*Exercícios propostos*
• A. Transcreva fielmente, do texto sobre Lula da Silva, o trecho que começa com as palavras "Esse percurso político" e termina com "a sua imagem.".
• B. No texto sobre Lula da Silva, quem foi o candidato que ele derrotou na segunda volta das eleições de 2022?

Como consequência, teve indeferida a sua candidatura à Presidência da República nas eleições de 2018. Em Novembro de 2019, foi liberto por decisão do Supremo Tribunal Federal (STF), fundamentando que a execução das penas deve ocorrer somente com a sentença transitada em julgado. Nos anos seguintes, diferentes decisões da Suprema Corte anularam as suas condenações no processo Lava Jato e restauraram os seus direitos políticos, e o juiz Moro foi declarado incompetente e suspeito. Em 2022, Lula candidatou-se à Presidência da República pela sexta vez, sendo eleito na segunda volta, derrotando o candidato à reeleição, Jair Bolsonaro.

Esse percurso político de Lula da Silva é curioso e inusitado. Ora vejamos: por um lado, é um percurso coroado de êxitos e mais tarde de escândalos que, de certo modo, beliscaram a sua imagem.

Por outro, é um percurso carregado de lições que até devem servir de inspiração a Moçambique e, sobretudo, aos seus processos democráticos, principalmente no que concerne aos eleitorais, que nos últimos anos têm suscitado debates, associados, em parte, às eleições em si e, por outro, ao fim do ciclo de governação do actual Presidente da República, Filipe Jacinto Nyusi.

É que o presidente Nyusi está no seu segundo mandato como Presidente da República, pelo que, nos termos dispostos nos números 3, 4 e 5 do artigo 143º da Constituição da República de Moçambique, não é elegível para mais um mandato, neste caso, o terceiro de forma consecutiva.

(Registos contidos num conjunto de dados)
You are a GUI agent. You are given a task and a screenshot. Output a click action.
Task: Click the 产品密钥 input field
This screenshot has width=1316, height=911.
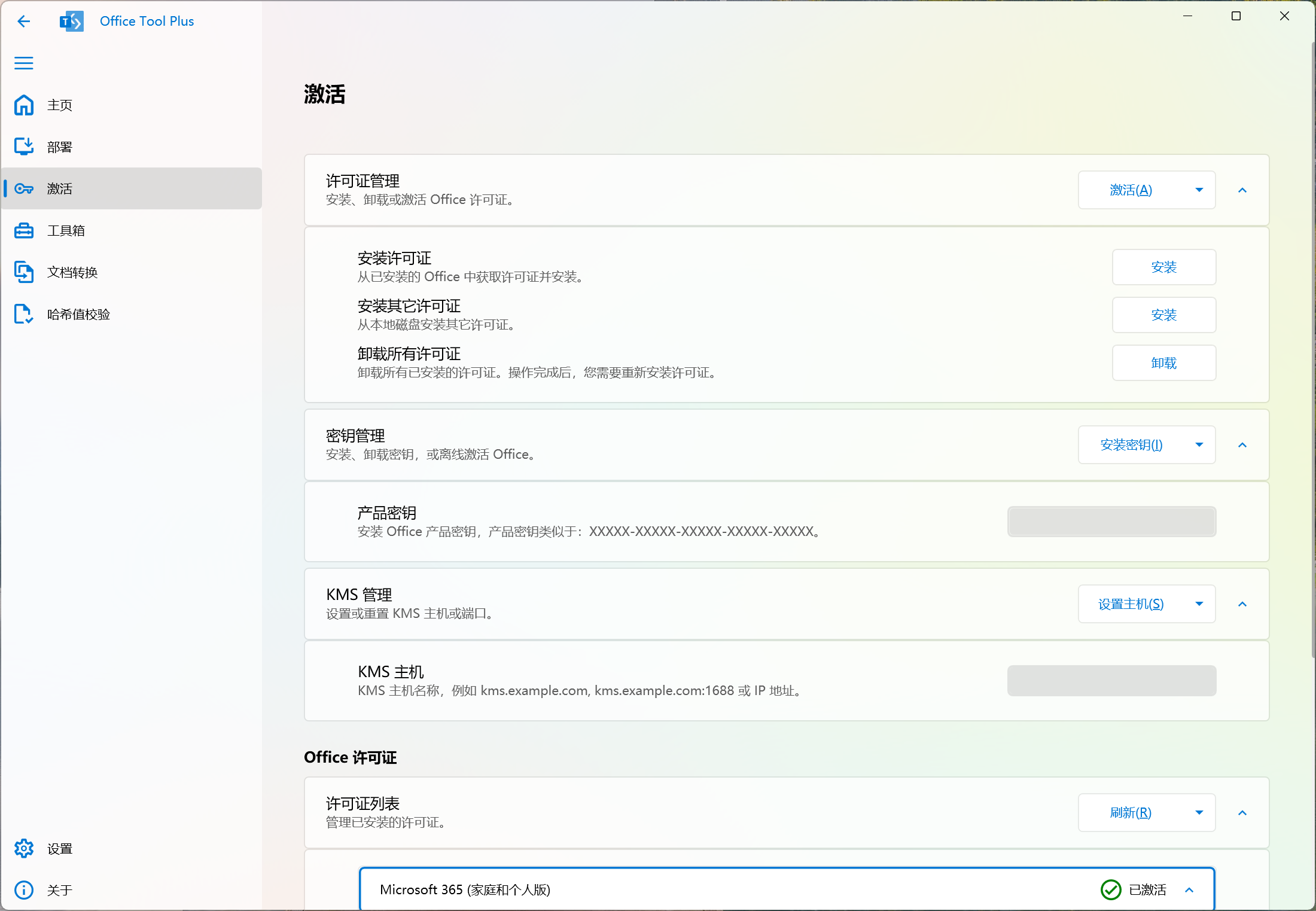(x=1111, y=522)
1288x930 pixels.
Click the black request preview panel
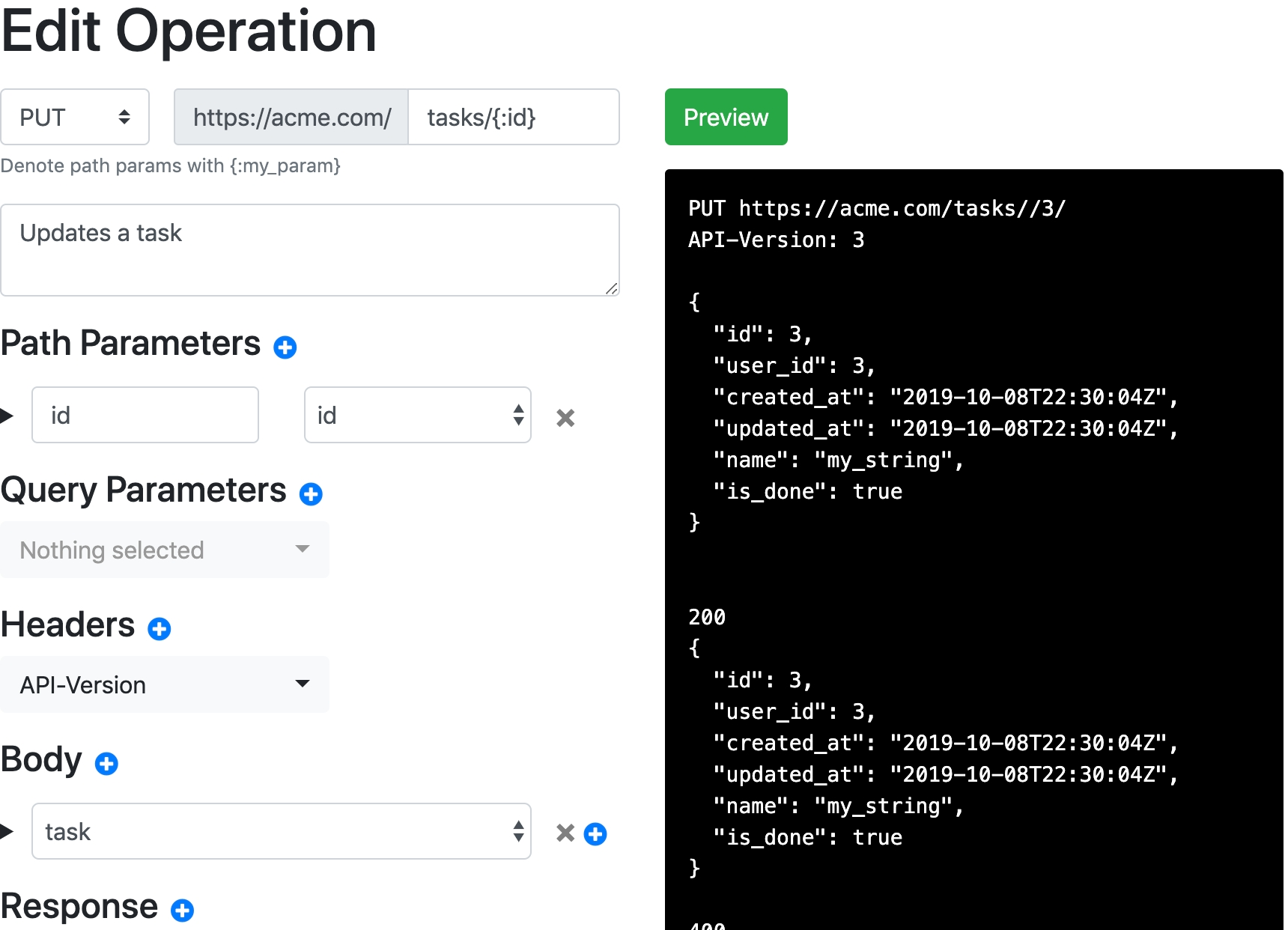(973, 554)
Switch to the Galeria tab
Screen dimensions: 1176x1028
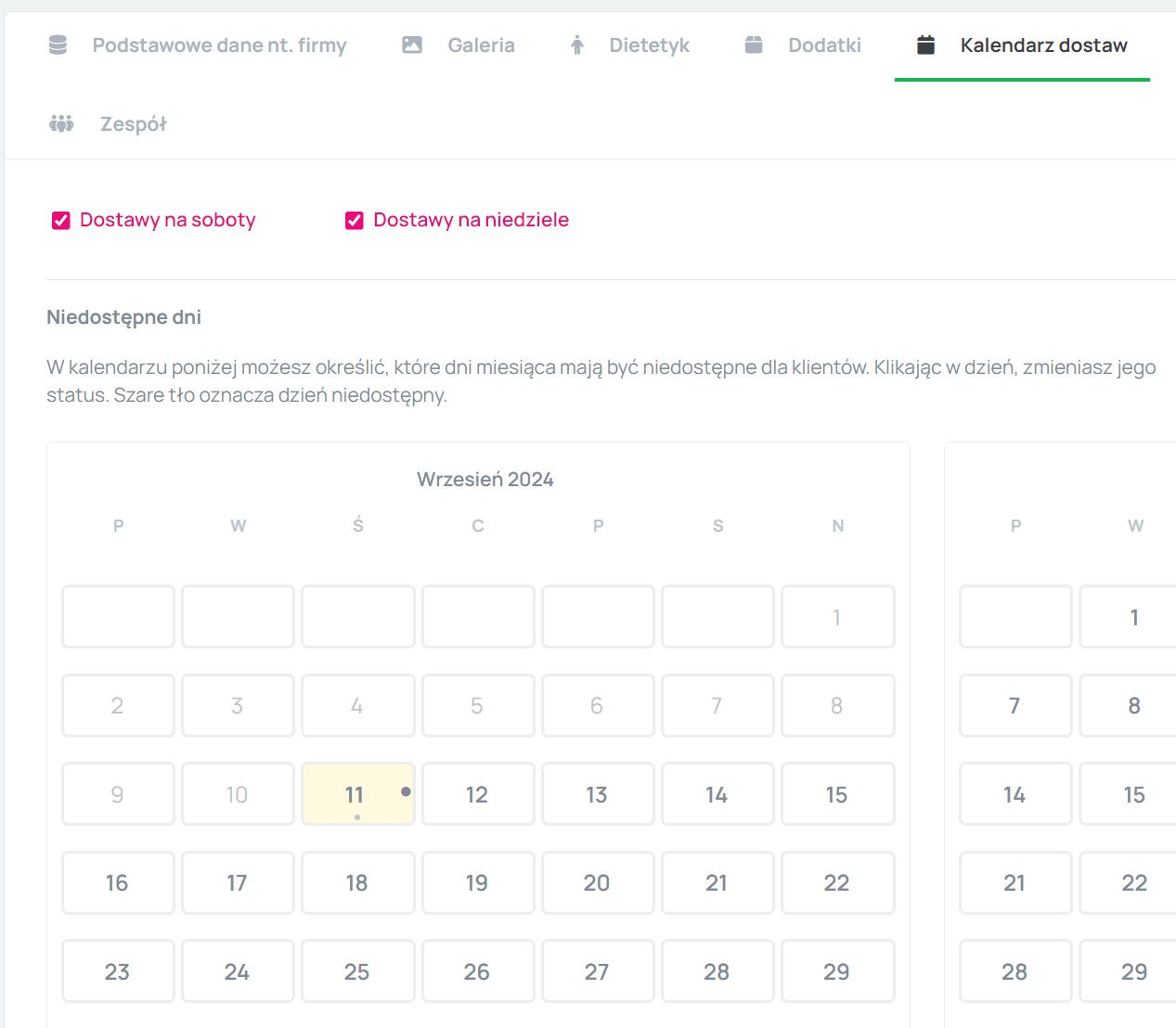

*As soluções*
• A.
Esse percurso político de Lula da Silva é curioso e inusitado. Ora vejamos: por um lado, é um percurso coroado de êxitos e mais tarde de escândalos que, de certo modo, beliscaram a sua imagem.

• B. Jair Bolsonaro, que se candidatava à reeleição.